Collected data entries
......
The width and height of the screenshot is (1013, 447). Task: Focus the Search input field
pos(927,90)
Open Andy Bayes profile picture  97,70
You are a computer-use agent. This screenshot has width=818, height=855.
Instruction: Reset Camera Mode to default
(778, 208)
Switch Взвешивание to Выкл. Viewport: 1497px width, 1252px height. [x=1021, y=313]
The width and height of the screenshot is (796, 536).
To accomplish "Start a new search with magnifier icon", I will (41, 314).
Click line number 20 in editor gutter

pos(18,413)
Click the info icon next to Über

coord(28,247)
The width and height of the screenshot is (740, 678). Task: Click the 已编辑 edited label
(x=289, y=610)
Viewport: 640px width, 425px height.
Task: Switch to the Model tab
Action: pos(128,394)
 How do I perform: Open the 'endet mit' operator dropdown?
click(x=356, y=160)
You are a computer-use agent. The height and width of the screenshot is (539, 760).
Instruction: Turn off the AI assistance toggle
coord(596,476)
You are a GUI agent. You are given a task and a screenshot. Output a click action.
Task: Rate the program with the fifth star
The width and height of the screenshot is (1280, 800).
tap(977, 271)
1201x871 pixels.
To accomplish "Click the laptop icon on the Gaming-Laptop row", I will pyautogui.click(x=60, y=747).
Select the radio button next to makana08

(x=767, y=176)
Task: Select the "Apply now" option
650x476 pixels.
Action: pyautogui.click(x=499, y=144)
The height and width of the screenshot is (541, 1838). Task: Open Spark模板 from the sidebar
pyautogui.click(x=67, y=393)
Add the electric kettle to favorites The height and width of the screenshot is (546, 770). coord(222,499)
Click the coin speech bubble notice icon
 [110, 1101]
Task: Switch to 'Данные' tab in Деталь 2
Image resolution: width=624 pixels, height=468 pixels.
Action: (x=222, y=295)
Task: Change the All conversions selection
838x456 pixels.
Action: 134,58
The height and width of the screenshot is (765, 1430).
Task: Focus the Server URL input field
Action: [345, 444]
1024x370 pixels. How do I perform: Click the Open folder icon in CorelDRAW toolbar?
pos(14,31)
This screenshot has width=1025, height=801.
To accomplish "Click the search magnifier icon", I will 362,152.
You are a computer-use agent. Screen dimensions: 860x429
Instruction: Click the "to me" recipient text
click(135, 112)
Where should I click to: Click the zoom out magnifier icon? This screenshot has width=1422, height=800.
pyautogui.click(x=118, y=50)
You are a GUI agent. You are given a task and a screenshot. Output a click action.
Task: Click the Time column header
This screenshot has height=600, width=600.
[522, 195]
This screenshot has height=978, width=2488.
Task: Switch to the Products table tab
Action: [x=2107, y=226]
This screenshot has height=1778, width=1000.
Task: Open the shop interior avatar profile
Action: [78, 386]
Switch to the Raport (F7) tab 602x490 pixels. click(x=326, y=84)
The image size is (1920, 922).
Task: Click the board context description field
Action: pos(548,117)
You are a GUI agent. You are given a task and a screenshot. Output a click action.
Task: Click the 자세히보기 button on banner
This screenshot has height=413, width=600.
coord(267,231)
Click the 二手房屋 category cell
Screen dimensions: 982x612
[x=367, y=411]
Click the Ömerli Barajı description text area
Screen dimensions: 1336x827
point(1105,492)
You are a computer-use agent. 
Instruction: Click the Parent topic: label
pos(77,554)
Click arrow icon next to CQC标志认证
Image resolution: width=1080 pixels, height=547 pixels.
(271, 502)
......
Write out all records exactly, keeping every detail.

The width and height of the screenshot is (1013, 447). Task: Focus the Search input field
pos(927,90)
Open Andy Bayes profile picture  97,70
You are a computer-use agent. This screenshot has width=818, height=855.
Instruction: Reset Camera Mode to default
(778, 208)
Switch Взвешивание to Выкл. Viewport: 1497px width, 1252px height. [x=1021, y=313]
The width and height of the screenshot is (796, 536).
To accomplish "Start a new search with magnifier icon", I will (41, 314).
Click line number 20 in editor gutter

pos(18,413)
Click the info icon next to Über

coord(28,247)
The width and height of the screenshot is (740, 678). Task: Click the 已编辑 edited label
(x=289, y=610)
Viewport: 640px width, 425px height.
Task: Switch to the Model tab
Action: pos(128,394)
 How do I perform: Open the 'endet mit' operator dropdown?
click(x=356, y=160)
You are a computer-use agent. The height and width of the screenshot is (539, 760).
Instruction: Turn off the AI assistance toggle
coord(596,476)
You are a GUI agent. You are given a task and a screenshot. Output a click action.
Task: Rate the program with the fifth star
The width and height of the screenshot is (1280, 800).
tap(977, 271)
1201x871 pixels.
To accomplish "Click the laptop icon on the Gaming-Laptop row", I will pyautogui.click(x=60, y=747).
Select the radio button next to makana08

(x=767, y=176)
Task: Select the "Apply now" option
650x476 pixels.
Action: pyautogui.click(x=499, y=144)
The height and width of the screenshot is (541, 1838). Task: Open Spark模板 from the sidebar
pyautogui.click(x=67, y=393)
Add the electric kettle to favorites The height and width of the screenshot is (546, 770). coord(222,499)
Click the coin speech bubble notice icon
 [110, 1101]
Task: Switch to 'Данные' tab in Деталь 2
Image resolution: width=624 pixels, height=468 pixels.
Action: (x=222, y=295)
Task: Change the All conversions selection
838x456 pixels.
Action: 134,58
The height and width of the screenshot is (765, 1430).
Task: Focus the Server URL input field
Action: [345, 444]
1024x370 pixels. How do I perform: Click the Open folder icon in CorelDRAW toolbar?
pos(14,31)
This screenshot has width=1025, height=801.
To accomplish "Click the search magnifier icon", I will 362,152.
You are a computer-use agent. Screen dimensions: 860x429
Instruction: Click the "to me" recipient text
click(135, 112)
Where should I click to: Click the zoom out magnifier icon? This screenshot has width=1422, height=800.
pyautogui.click(x=118, y=50)
You are a GUI agent. You are given a task and a screenshot. Output a click action.
Task: Click the Time column header
This screenshot has height=600, width=600.
[522, 195]
This screenshot has height=978, width=2488.
Task: Switch to the Products table tab
Action: [x=2107, y=226]
This screenshot has height=1778, width=1000.
Task: Open the shop interior avatar profile
Action: [78, 386]
Switch to the Raport (F7) tab 602x490 pixels. click(x=326, y=84)
The image size is (1920, 922).
Task: Click the board context description field
Action: pos(548,117)
You are a GUI agent. You are given a task and a screenshot. Output a click action.
Task: Click the 자세히보기 button on banner
This screenshot has height=413, width=600.
coord(267,231)
Click the 二手房屋 category cell
Screen dimensions: 982x612
[x=367, y=411]
Click the Ömerli Barajı description text area
Screen dimensions: 1336x827
point(1105,492)
You are a computer-use agent. 
Instruction: Click the Parent topic: label
pos(77,554)
Click arrow icon next to CQC标志认证
Image resolution: width=1080 pixels, height=547 pixels.
(271, 502)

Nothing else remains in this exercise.